The new European-wide campaign Y Vote is working hard to encourage young people to make informed choices at the upcoming European Parliament elections.
The chairwoman of Y Vote Utrecht (The Netherlands), Lisette Mijnen, was about to let me into what she had described to me as a very ugly building. While I was standing on the wet cobblestones waiting for her to open the door, I looked at the square building that from the outside, it truly seemed uninspiring – like most places available for youth organisations.
Y Vote has existed for less than a year, but you wouldn’t be able to tell from the group’s aspirations. Mijnen and the other group members, who are all in their 20s, want to encourage other young people to make an informed choice during the European Parliament elections and they want to double the number of young people voting.
Per definition Y Vote is a campaign and not an organisation, and it will only exist until the elections, but all the central people volunteering for Y Vote are members of the interdisciplinary, non-governmental, political independent, non-profit student organisation AEGEE, that is present in 161 cities in 40 countries all across Europe.
The door to the building opened and Mijnen introduced herself. She showed me inside and we walked through some of the rooms, Y Vote uses from time to time to discuss and organise upcoming events. In the first room, a water leak has damaged the orange walls in one of the corners and broken furniture lay on the floor, so I wasn’t surprised when Mijnen told me, that the board often would choose to meet up at cafes or in the library. After a quick look in the orange room, Mijnen led the way to the first floor, where the organisation AEGEE has their office. A much friendlier place with a few people working among a lot of stuff and postcards from all over the world, and the AEGEE-logo with the same colour and stars as the European Union. But even though AEGEE receive fund money from the European Youth Foundation for a range of activities, Y Vote’s convention on youth and the world is the only event in the campaign supported financially by the EU through Erasmus+.
Later, when Mijnen and I were walking through the city to the location for the biggest event Y Vote Utrecht is organising, she explained that the goal is not to nudge young people into liking the European Union more or to make them vote on a specific group or party.
“We provide a stage and allow for a lot of people to talk on that stage, but people being anti-EU are sometimes hard to reach,” Mijnen told me. “But I don’t think it’s about being EU positive or EU negative (…). I believe collaboration in one way or another is beneficial to Europe.”
After a short walk through the city centre, under the famous Utrecht Dom Tower and along the canal, Mijnen stops and point to the public library, which is going to one of two locations for the festival, Y Vote Utrecht is going to host in March for a thousand young people. A volunteering group of around 40 young people is going to help out organising and logistics. The chairwoman is exited for all the things that are going to happen, especially a theatre-part and what a group of actors can bring to a festival about the European Parliament elections.

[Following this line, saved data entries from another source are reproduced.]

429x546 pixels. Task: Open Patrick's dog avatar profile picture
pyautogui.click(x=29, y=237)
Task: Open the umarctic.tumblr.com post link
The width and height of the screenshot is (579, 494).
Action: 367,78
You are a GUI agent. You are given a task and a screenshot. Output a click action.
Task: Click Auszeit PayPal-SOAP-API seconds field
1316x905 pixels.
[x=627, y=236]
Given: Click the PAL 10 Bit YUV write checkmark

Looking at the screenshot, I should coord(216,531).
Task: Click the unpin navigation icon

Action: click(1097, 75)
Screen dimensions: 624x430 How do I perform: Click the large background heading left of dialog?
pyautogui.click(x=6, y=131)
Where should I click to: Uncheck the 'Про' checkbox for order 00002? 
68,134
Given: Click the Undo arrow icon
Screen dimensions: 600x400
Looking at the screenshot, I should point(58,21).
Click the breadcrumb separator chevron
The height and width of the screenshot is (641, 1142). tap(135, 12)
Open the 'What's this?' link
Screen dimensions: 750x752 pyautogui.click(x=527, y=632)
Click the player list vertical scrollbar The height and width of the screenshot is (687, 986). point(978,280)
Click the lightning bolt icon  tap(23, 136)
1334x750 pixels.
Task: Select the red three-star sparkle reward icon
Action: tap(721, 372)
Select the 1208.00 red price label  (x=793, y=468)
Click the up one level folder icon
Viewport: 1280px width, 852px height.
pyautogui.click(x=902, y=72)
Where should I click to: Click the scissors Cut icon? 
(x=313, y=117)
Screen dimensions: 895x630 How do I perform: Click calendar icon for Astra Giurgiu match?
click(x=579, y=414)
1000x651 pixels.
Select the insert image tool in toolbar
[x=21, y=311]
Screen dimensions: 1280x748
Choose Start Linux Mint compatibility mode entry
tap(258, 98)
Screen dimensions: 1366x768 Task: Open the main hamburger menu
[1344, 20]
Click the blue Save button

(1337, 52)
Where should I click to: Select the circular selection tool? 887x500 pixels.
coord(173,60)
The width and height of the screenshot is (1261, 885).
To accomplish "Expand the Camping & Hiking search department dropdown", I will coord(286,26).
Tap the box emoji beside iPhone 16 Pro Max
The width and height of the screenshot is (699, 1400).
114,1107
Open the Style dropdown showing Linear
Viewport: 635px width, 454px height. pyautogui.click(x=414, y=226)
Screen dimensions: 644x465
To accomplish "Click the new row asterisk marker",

Even though a lot still needs to be organised, many things have already been settled. It takes a lot of work and time, and because of that Mijnen is currently not studying – being a part of AEGEE and the chairwoman for Y Vote is more than a fulltime job, even though it’s all voluntary.
“It is voluntary, so the work has to be both fun and effective,” she said.
The goal to double the number of young people in Utrecht who vote at the European election is set, but making it happen in real life is going to me much more difficult – no matter how much time Mijnen and her team in Y Vote spend campaigning.
“The problem is that we don’t know exactly how many young people vote. In the Netherlands, there’s a voters’ secret, so you can’t monitor how many young people is actually voting, but according to surveys only 18 percent of the youth voted last time, which is low compared to other countries.”
The final stop on our route in the city centre of Utrecht is restaurant and bar Winkel van Sinkel, that is the second location for Y Vote Utrecht’s upcoming festival and the one Mijnen likes the most. The place is in complete contrast from the place we started, and the chairwoman looks forward to all the things that are going to take place there. But even if they don’t work out, Mijnen has no regrets.
“Even if the events are not successful, I still think the work is worth it. We are already being professionally compared to professionals”.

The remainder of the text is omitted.